Initiation à l’histoire balistique du canon postal

Avant d’expliquer le fonctionnement de cette fabuleuse invention sans équivalent sur le Monde-Fleur, il convient de définir ce qu’on appelle communément « canon postal ». Ce terme désigne une machine destinée à propulser du courrier, mais aussi le réseau de transport aérien composé d’armes d’artillerie disposées dans certains relais du royaume. Et par extension, « la Postale », l’administration en charge de ces transmissions.

Le principe est très simple : un canon envoie dans les airs un obus conique rempli de courrier prioritaire. Lorsque le projectile entame sa descente, un parachute se déclenche. L’obus termine sa course dans un grand filet ignifugé.

Il faut savoir que ce mode de communication ne date pas d’hier, Saviola ayant toujours excellé dans l’art de l’artillerie.

Le grand public peut se demander comment il est possible d’atteindre une si grande précision. On ne peut poursuivre notre étude sans rendre hommage aux centaines d’employés de la Postale morts lors d’accidents tragiques. Si les catastrophes telles que l’Incident d’Ombre-Fort* sont devenues rarissimes, le risque zéro n’existe pas.

Le haut degré de précision obtenu s’explique par la science des postiers-artilleurs. Au cours des siècles, la science balistique a considérablement progressé. Lorsqu’une trajectoire idéale est trouvée, on ne règle pour ainsi dire presque plus le canon, sauf si les conditions atmosphériques sont défavorables. Les postiers-artilleurs évitent autant que possible de tirer lors de tempêtes, mais parfois la forteresse royal a besoin de transmettre, ou de recevoir, très rapidement des informations. Dans l’urgence, les militaires doivent alors prendre en compte la vitesse du vent afin de s’assurer que la trajectoire sera, sinon optimale, au mieux satisfaisante.

La réception de l’obus est la phase dite «critique» d’une transmission.

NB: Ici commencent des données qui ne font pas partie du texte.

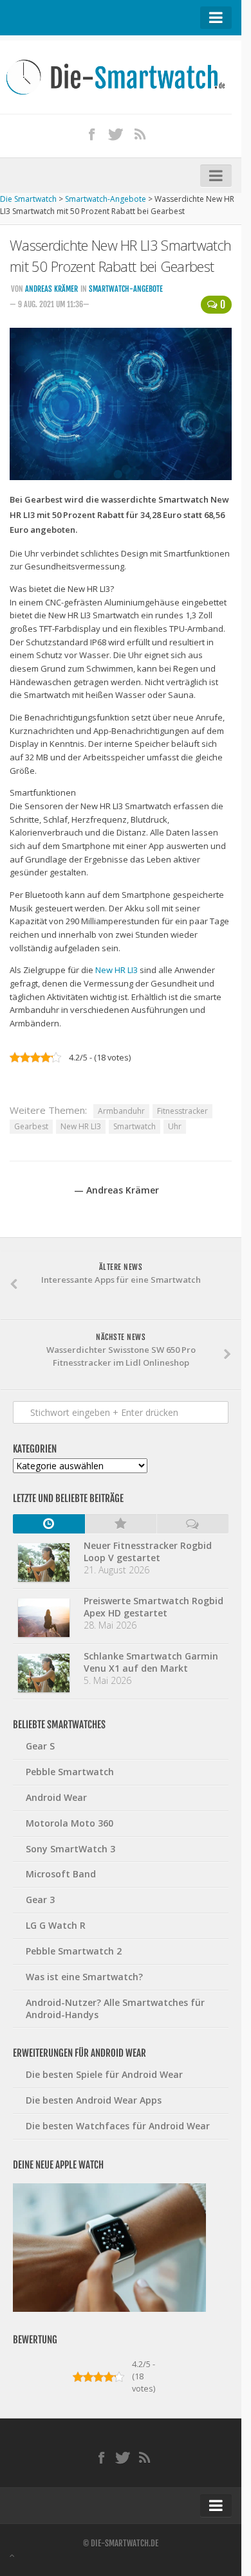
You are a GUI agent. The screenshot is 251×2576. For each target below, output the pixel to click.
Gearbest (31, 1126)
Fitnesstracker (182, 1110)
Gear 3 (40, 1899)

Des observateurs postés non loin du filet se relayent pour guetter en permanence le sifflement caractéristique du projectile. Au moment où le son est détecté, des gardes-postiers crient le mot « courrier », puis s’avancent afin de réceptionner le projectile. Ces hommes courageux se relayent vingt-quatre heures sur vingt-quatre pour que les lettres récoltées soient acheminées dans les plus brefs délais. Cette discipline, ainsi que ce sens de l’organisation typiquement savolien, explique pourquoi le service de la Postale n’a jamais été en retard (en dehors des drames mentionnés plus haut).

Actuellement, les canons que l’on retrouve à Ombre-Fort, Port Guilache, et sur tant d’autres îles approchent les 800 mm et mesurent la taille d’un navire. Ces merveilles de technologie peuvent projeter des obus sur plusieurs dizaines de milles, permettant de communiquer d’Ombrefort à Port Guilache en moins d’une heure.

Le Canon Postal est la preuve qu’un royaume connu pour son histoire guerrière peut aussi mettre à contribution ses innovations technologiques dans un but pacifique.

*Accident qui a malencontreusement tué le roi Apothéose. Les circonstances du drame demeurent mal encore mal connues.